Me preguntaréis, sin duda, si continúo enamorada de él, y tendré que confesar que sí, pero no sufro por eso. Recuerdo cuando lo vi por primera vez, él tenía quince años y yo once, éramos un par de mocosos. Yo llevaba un vestido amarillo, que me daba aspecto de canario mojado. Me enamoré de él entonces y ha sido mi único amor, excepto por un breve período en que me encapriché con el corsario Jean Laffite, pero me lo arrebató mi hermana, como sabéis.
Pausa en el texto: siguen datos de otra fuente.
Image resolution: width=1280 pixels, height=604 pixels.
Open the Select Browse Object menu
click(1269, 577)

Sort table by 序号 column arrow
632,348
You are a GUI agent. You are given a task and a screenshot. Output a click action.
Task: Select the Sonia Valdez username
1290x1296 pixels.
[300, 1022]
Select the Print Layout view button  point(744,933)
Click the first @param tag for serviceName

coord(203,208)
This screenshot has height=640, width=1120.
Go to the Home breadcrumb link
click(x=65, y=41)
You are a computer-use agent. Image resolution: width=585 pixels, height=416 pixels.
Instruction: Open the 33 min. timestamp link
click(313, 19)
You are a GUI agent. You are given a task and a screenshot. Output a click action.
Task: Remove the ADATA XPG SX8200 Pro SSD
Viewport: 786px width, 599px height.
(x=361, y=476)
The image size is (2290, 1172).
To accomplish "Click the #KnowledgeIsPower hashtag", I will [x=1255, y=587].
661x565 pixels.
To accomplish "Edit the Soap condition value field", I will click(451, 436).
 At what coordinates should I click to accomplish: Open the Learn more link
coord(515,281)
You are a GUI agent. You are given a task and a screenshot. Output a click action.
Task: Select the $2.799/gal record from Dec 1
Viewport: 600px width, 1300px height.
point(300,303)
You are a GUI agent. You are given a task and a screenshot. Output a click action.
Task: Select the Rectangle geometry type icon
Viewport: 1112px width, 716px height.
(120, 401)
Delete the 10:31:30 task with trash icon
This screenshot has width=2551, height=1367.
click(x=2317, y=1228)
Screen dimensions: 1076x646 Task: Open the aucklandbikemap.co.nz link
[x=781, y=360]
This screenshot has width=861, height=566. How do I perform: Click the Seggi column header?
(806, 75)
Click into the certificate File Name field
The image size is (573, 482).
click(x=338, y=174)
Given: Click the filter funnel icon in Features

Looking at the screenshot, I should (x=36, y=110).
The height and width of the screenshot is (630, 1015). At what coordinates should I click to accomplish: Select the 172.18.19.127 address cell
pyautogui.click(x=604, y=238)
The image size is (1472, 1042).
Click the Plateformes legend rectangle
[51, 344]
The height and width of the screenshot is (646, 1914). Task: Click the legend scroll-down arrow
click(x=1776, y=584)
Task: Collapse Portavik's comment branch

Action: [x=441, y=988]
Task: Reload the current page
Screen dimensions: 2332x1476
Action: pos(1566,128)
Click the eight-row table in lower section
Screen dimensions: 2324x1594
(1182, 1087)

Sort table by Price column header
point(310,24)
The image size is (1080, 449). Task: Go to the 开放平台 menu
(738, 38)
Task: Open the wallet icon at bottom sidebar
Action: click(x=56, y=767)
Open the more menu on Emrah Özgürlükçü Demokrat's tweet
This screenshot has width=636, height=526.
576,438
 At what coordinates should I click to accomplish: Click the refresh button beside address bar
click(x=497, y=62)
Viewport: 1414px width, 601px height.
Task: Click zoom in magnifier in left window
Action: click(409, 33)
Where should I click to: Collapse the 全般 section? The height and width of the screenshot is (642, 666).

Eso no significa que yo sea virgen, ni pensarlo; no me han faltado amantes de buena voluntad, unos mejores que otros, pero ninguno memorable. Por fortuna no me enamoré del Zorro locamente, como le ocurre a la mayoría de las mujeres al conocerlo; siempre he mantenido la cabeza fría con respecto a él. Me di cuenta a tiempo de que nuestro héroe sólo es capaz de amar a aquellas que no le corresponden, y decidí ser una de ellas. Ha pretendido casarse conmigo cada vez que le falla una de sus novias o se queda viudo -eso ha ocurrido un par de veces-, y me he negado. Tal vez por eso sueña conmigo cuando come pesado. Si yo lo aceptara como marido, muy pronto se sentiría atrapado y yo tendría que morirme para dejarle libre, como hicieron sus dos esposas. Prefiero esperar nuestra vejez con paciencia de beduino. Sé que estaremos juntos cuando él sea un anciano de piernas enclenques y mala cabeza, cuando otros zorros más jóvenes le hayan reemplazado, y en el caso improbable de que alguna dama le abriera su balcón y él no fuera capaz de treparlo. ¡Entonces me vengaré de las penurias que el Zorro me ha hecho pasar!
Y con esto concluye mi narración, queridos lectores. Prometí contaros los orígenes de la leyenda y he cumplido, ahora puedo dedicarme a mis propios asuntos. El Zorro me tiene harta, y creo que ha llegado el momento de ponerle punto final.